Medizin ist nicht unique

„Fest steht nur: Medizinische Versorgungsangebote müssen heute dort sein, wo der Patient ist.“ Es werde zu einer Entbündelung der Leistungen und zu B2C-Kundenbeziehungen kommen – siehe Philips –, wobei sich dann einige Anbieter die lukrativen Angebote gezielt herauspickten. „Medizin ist nicht unique“, warnte Müller. „Medizin ist allein in Deutschland ein 350-Milliarden-Euro-Markt.“

„Moderne Software darf den Arzt nicht ersetzen, sondern muss ihn ergänzen“, forderte Dr.
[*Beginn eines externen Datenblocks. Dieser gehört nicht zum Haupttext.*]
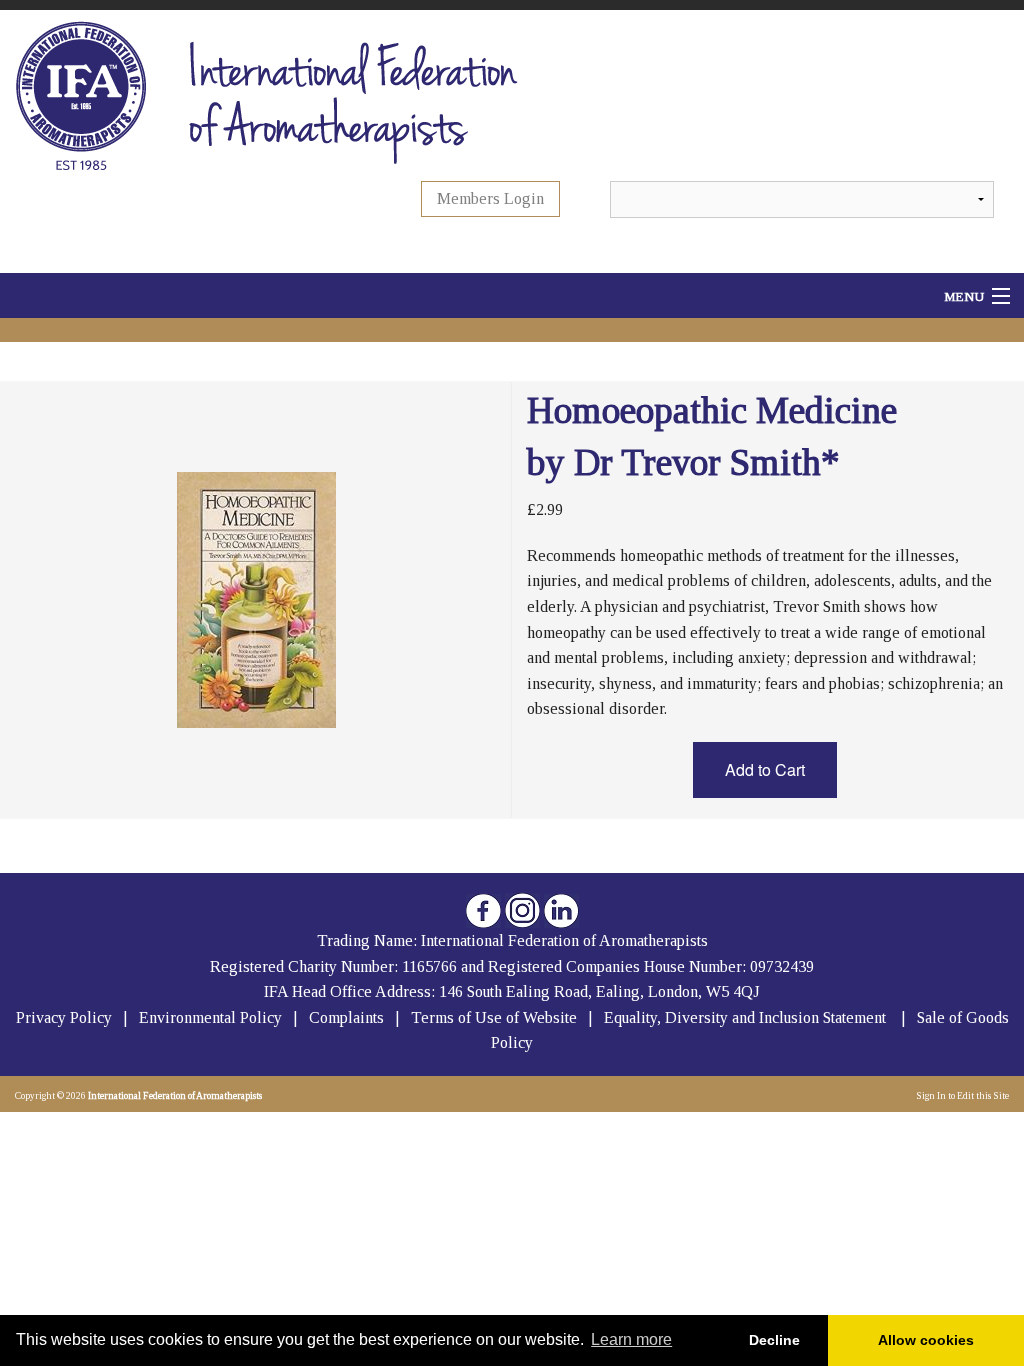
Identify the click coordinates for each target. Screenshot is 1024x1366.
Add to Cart (765, 769)
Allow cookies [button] (926, 1340)
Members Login (490, 198)
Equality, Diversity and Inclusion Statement (745, 1017)
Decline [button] (774, 1340)
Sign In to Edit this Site (961, 1095)
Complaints (348, 1017)
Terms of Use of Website (494, 1017)
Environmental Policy (212, 1017)
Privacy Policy (64, 1017)
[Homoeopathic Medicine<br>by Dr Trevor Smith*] (256, 598)
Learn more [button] (631, 1339)
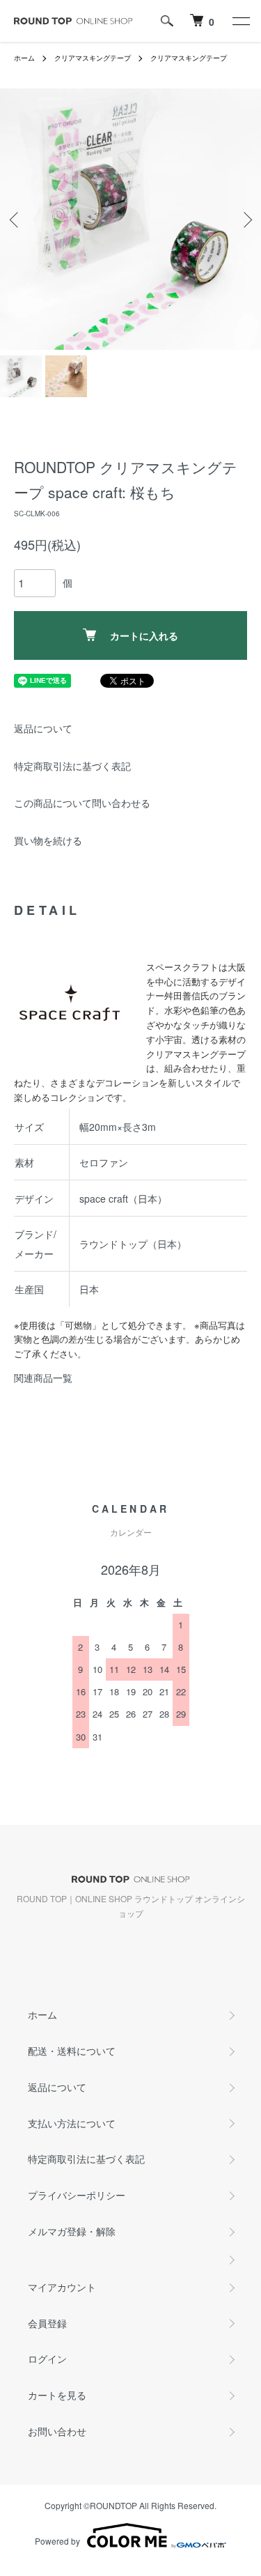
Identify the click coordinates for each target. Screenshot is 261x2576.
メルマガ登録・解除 (72, 2231)
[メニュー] (240, 21)
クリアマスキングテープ (92, 58)
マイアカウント (62, 2287)
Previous (15, 219)
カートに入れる (144, 635)
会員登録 (47, 2323)
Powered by (57, 2541)
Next (245, 219)
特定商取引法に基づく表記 (72, 766)
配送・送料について (72, 2051)
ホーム (24, 58)
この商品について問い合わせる (82, 803)
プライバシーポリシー (76, 2195)
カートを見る (57, 2395)
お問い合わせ (57, 2431)
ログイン (47, 2359)
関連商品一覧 (43, 1378)
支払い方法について (72, 2123)
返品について (43, 728)
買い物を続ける (48, 840)
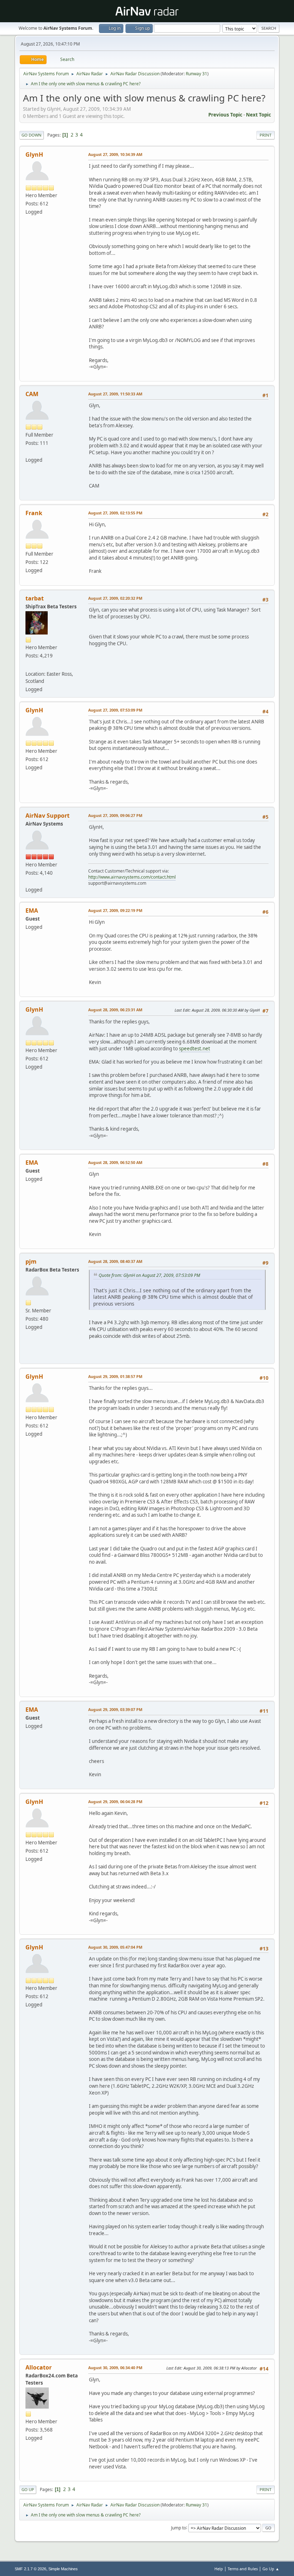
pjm (31, 1261)
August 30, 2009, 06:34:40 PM (115, 2367)
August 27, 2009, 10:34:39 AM (115, 154)
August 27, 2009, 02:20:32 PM (115, 598)
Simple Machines (63, 2569)
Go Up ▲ (270, 2568)
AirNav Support (47, 815)
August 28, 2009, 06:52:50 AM (115, 1162)
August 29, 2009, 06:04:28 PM (115, 1801)
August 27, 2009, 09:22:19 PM (115, 910)
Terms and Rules (243, 2568)
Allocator (38, 2367)
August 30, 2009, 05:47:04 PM (115, 1947)
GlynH (34, 154)
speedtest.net (194, 1048)
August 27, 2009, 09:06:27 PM (115, 815)
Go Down (32, 135)
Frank (33, 513)
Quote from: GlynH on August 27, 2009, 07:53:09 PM (149, 1275)
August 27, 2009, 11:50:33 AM (115, 393)
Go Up (28, 2489)
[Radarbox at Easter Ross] (28, 665)
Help (218, 2568)
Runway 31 (196, 74)
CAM (31, 394)
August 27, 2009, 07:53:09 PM (115, 710)
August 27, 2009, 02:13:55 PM (115, 512)
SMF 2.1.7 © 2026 (30, 2569)
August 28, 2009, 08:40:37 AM (115, 1261)
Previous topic (225, 114)
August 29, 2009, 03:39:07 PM (115, 1709)
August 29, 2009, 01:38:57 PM (115, 1376)
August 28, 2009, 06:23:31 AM (115, 1009)
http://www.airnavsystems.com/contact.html (132, 877)
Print (265, 135)
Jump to (178, 2527)
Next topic (258, 114)
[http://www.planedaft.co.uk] (28, 451)
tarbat (34, 598)
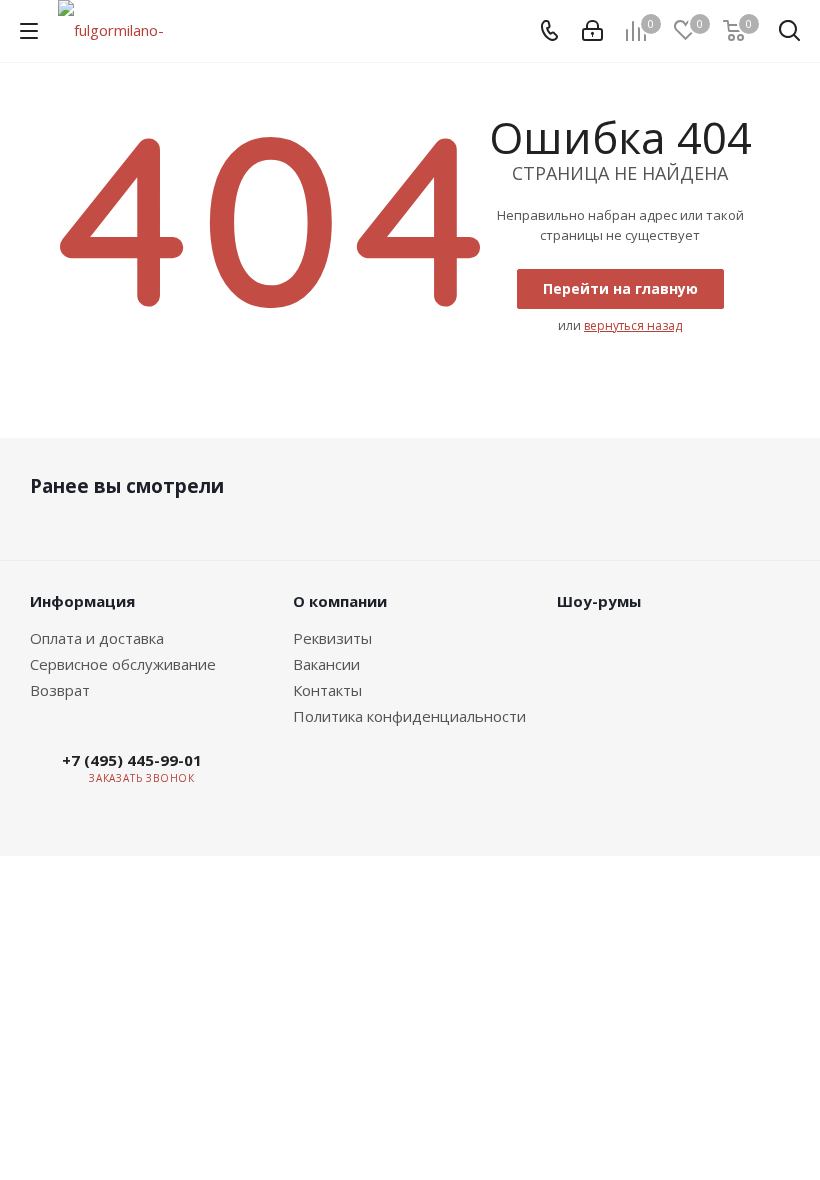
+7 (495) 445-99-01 (132, 760)
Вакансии (326, 664)
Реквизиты (332, 638)
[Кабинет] (592, 31)
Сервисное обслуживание (123, 664)
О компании (340, 601)
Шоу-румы (599, 601)
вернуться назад (633, 325)
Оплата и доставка (97, 638)
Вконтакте (249, 778)
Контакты (327, 690)
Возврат (60, 690)
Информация (82, 601)
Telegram (299, 778)
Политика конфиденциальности (409, 716)
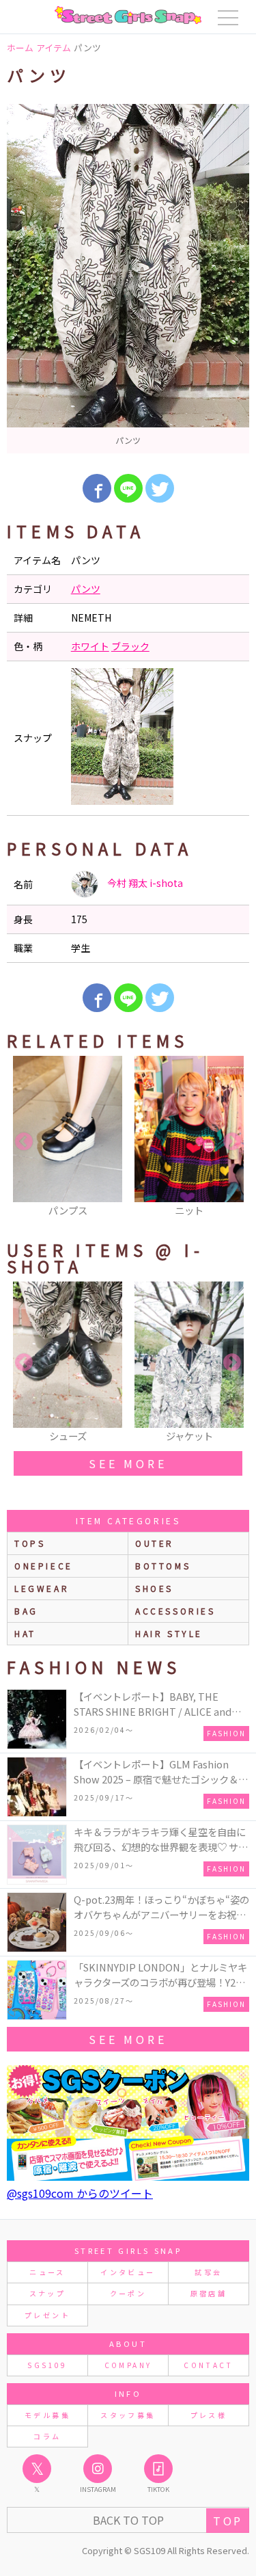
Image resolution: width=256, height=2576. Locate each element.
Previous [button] (24, 1142)
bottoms (162, 1565)
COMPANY (128, 2365)
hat (25, 1633)
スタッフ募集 (127, 2415)
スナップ (47, 2293)
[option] (128, 278)
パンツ (85, 589)
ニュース (47, 2272)
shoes (154, 1588)
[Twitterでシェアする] (159, 488)
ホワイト (90, 646)
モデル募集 (47, 2415)
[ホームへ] (128, 15)
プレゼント (47, 2315)
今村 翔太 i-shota (144, 883)
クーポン (128, 2293)
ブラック (130, 646)
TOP (227, 2520)
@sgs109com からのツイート (80, 2193)
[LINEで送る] (128, 488)
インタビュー (127, 2272)
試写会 (208, 2272)
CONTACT (208, 2365)
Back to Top (128, 2520)
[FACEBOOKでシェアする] (97, 488)
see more (128, 1463)
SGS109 (47, 2365)
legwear (41, 1588)
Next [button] (232, 1142)
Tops (29, 1543)
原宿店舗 (208, 2293)
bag (26, 1611)
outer (154, 1543)
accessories (175, 1611)
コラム (47, 2436)
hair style (169, 1633)
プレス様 (208, 2415)
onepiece (43, 1565)
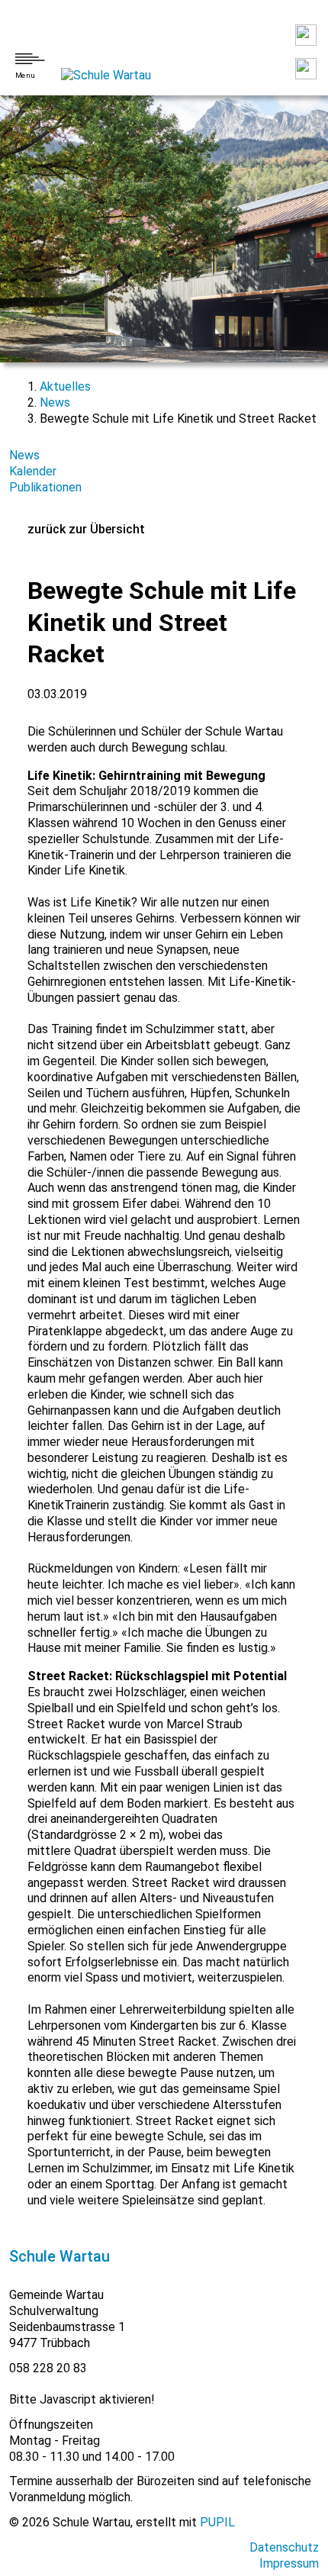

Dominik Pförringer, Facharzt für Orthopädie und Unfallchirurgie und Mitglied der AG Versorgungsforschung und Digitalisierung am Klinikum rechts der Isar München. Eine US-Studie lässt hoffen: Danach liegt das Risiko, dass Mediziner ‚wegdigitalisiert‘ werden, bei 10 Prozent. „Wer Digitaliserung schlau einsetzt, hat am Ende mehr Zeit für die Patienen und vergeudet weniger Energie für Bürokratisierung und Dokumentation“, prognostizierte Pförringer. 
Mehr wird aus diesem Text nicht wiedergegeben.